Verification is an essential function of all RBF programs. At a time when the issue of institutional and financial sustainability of RBF arises in many countries, Matthieu Antony (AEDES) reckons the Pareto principle could help us find a balance between the imperative of control and the objective of efficiency.
Verification as the cornerstone of RBF
In general, the verification is carried out to ensure that health services for which a payment request has been made have actually been supplied and are of good quality. The reasons for the establishment of such procedure are numerous:
- Verification helps ensure a certain level of transparency in the payment of RBF credit.
- Verification helps limit the opportunistic behavior of healthcare providers by imposing the threat of sanctions if they breach their contractual obligations.
- Finally, a rigorous audit can improve the quality of the routine information system by encouraging the provider to pay more attention to his bookkeeping.
Verification of results is therefore essential to ensure the credibility of RBF with all stakeholders. This is especially true at the beginning of an RBF program when actors are not yet familiar with the new institutional arrangements in place.
So why redesign the verification procedures?
Well, the main reason is because the verification procedures, as they are currently applied in the majority of programs on which I had the chance to work appear costly and inefficient. To illustrate my point I will focus on the quantitative verification, also called the administrative or coherence verification.
The quantitative verification is often extremely demanding in terms of human resources and time. This is due to the requirement that ‘verificators’ undertake the review of all healthcare services provided by all health facilities during a given period (usually a quarter). As RBF typically targets about 20 health services (quantitative indicators) and a hundred health facilities (and this only when it is at a pilot project stage), it is easy to understand that the task will be daunting.
In general, the agencies responsible for verification face the problem of establishing strict control while respecting deadlines to ensure payment of RBF bonuses in time to health providers.
From my perspective, we tend to underestimate the time required for verification, which can have two consequences:
- The auditors conduct a quick check which may be of poor quality;
- Auditors who may have other tasks do not have the time to perform them.
It should be noted indeed that in some cases staff responsible for the audit are also responsible for other technical support whether at central or peripheral level. In this case, verification of services can happen at the expense of other equally important activities, even more important ones (especially when verificators have clinical skills), such as coaching of health facilities.
The Pareto principle or the "80/20 rule"
Pareto was a 19th-century Italian economist and sociologist who discovered that in several countries in Europe, 20% of the population were typically financing 80% of the tax revenues. From this, he inferred that 20% of the population owned 80% of the country's wealth. This insight has then been turned into a “principle” that can be summarized as follows: 80% of the effects are the result of 20% of the causes (80/20 rule).

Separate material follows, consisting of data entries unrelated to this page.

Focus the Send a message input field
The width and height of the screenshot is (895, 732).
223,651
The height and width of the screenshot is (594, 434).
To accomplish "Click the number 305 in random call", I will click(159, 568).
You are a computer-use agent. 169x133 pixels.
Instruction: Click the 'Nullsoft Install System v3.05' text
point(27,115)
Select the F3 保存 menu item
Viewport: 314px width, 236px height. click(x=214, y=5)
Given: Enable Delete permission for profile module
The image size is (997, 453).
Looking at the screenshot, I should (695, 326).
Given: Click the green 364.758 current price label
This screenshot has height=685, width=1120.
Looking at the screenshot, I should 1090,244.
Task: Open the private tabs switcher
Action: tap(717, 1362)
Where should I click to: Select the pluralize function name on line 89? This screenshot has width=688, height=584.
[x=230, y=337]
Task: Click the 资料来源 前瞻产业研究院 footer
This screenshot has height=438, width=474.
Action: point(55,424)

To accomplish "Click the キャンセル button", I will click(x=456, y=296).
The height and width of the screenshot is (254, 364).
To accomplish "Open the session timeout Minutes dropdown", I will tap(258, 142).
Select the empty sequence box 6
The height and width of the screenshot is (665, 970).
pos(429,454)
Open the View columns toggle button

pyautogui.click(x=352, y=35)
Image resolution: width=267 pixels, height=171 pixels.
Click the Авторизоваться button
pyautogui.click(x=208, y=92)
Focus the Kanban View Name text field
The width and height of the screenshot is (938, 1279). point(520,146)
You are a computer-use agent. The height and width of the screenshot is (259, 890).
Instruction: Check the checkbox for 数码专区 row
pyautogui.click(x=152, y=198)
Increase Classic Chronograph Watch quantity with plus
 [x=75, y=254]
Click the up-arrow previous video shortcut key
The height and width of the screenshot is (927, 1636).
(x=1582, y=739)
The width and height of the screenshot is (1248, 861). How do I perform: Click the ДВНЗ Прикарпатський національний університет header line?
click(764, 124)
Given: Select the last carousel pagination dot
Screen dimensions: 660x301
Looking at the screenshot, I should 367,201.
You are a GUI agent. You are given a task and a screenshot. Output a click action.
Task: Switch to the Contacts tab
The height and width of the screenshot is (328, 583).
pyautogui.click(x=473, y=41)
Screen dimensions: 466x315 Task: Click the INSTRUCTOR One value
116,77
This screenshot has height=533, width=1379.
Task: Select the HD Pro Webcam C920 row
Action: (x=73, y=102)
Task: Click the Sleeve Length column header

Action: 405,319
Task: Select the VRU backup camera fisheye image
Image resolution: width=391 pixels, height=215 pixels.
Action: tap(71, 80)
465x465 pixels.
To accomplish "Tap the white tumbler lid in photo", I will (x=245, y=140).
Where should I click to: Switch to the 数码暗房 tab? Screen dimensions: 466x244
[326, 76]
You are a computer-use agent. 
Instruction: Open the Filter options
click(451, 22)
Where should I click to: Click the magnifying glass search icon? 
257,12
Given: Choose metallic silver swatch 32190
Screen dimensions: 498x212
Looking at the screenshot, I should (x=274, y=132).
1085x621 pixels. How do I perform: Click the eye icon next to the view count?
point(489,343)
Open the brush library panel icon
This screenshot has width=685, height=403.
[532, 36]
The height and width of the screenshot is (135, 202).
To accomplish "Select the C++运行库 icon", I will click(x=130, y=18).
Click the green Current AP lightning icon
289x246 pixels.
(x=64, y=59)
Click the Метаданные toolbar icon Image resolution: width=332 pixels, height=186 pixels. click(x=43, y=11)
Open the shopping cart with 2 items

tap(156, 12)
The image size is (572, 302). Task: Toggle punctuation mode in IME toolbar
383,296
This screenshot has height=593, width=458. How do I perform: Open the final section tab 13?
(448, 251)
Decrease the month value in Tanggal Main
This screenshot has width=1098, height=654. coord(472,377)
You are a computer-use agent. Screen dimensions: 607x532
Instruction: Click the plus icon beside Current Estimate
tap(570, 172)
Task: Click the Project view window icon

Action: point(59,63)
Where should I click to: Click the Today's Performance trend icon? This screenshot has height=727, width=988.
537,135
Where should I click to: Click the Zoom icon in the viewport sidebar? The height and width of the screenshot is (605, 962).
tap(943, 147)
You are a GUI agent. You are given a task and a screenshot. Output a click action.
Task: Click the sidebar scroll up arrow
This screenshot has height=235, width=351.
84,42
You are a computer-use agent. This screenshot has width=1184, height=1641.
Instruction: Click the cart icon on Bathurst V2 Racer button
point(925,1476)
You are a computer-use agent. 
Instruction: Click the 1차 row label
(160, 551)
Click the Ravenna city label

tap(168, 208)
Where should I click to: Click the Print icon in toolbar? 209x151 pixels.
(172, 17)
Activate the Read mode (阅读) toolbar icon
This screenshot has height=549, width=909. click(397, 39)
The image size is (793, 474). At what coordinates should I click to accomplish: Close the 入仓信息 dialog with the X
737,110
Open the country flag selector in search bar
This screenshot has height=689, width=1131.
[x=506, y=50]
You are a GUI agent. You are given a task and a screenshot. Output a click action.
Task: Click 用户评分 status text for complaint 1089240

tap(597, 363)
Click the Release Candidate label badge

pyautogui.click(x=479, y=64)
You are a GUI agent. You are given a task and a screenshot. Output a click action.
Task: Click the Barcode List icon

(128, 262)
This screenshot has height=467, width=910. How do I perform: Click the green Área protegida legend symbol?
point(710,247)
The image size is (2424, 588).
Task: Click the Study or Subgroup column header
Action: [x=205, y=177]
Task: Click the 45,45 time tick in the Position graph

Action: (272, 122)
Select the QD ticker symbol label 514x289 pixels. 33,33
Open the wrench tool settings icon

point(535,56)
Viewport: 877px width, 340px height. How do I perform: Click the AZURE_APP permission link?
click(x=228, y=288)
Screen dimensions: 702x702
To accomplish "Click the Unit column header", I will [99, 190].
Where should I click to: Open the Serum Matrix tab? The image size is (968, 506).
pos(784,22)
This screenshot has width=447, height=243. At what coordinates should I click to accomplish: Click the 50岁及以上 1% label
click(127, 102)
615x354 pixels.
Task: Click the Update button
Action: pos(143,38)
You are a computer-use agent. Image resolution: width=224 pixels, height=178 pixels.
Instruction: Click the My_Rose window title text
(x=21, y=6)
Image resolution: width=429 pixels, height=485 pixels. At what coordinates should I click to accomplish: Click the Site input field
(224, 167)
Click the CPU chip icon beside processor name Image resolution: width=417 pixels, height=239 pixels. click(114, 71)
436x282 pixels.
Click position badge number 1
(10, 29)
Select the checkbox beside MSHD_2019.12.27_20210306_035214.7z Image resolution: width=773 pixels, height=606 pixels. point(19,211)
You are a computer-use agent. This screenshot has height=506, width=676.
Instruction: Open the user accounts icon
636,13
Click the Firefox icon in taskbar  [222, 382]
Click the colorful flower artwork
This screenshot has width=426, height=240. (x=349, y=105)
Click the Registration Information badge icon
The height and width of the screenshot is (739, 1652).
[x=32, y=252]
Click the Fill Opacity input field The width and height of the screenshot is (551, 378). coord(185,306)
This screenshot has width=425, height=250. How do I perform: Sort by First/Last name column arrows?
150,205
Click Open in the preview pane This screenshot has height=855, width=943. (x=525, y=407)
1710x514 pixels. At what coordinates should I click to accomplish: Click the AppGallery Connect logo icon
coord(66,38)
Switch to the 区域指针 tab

Since then, this principle, which is purely empirical and has no theoretical foundation, has been observed in many areas: business, management, industry, and has become a powerful analytical tool for separating things into the categories of primary and secondary. Based on my experience, this principle can also be applied to the RBF verification.
As described above, one of the main objectives of the quantitative verification is to limit the risk of "over-payment" by verifying that the reported activities that generate payment to the providers are real. In this context, all activities and therefore all RBF target indicators don’t have the same importance. Depending on the volume of activity carried out and fixed unit prices, the financial impact of each indicator will be different. According to an exercise carried out in a sub-Saharan African country that have introduced RBF since more than 4 years, it appears that a third of indicators checked at health centers (32%) contribute to 80% of the total amount saved (therefore unspent) through verification. These results show that it is possible to identify “high risk” indicators and thus priority indicators in terms of verification as well as secondary indicators, with the latter presenting a “moderate” or even “low financial risk”.
What can we learn from the Pareto principle?
The main lesson we can draw from the Pareto principle in this context is that "maximizing" the verification does not necessarily guarantee the "optimization" of the obtained results. Throughout the verification process, a balance must be found between the efficiency of the procedures and the costs it generates. This is especially true when scaling up an RBF program. Therefore, for purposes of efficiency and sustainability of the verification system, alternatives to a comprehensive and systematic monitoring of care delivery need to be explored.
On this last point, the establishment of a verification system based on risk is a track that needs to be explored further. This system would be based on (i) a sample of performance indicators and health facilities according to their level of financial risk and (ii) the adoption of enhanced control measures when the risk is high and simplified measures when the risk is low. Obviously, sampling procedures and verification measures should be defined by the purshaser of the service to avoid collusion between health staff and verificators.
Conclusion
In conclusion, I come back to the idea that intensive verification may be required at the beginning of the program, but that then we must move towards greater efficiency. It’s about being realistic and admitting that the RBF verification process should not provide absolute certainty on all services provided by health facilities, but some degree of certainty that the service purchaser deems acceptable under the circumstances.
What is your opinion and experience on this?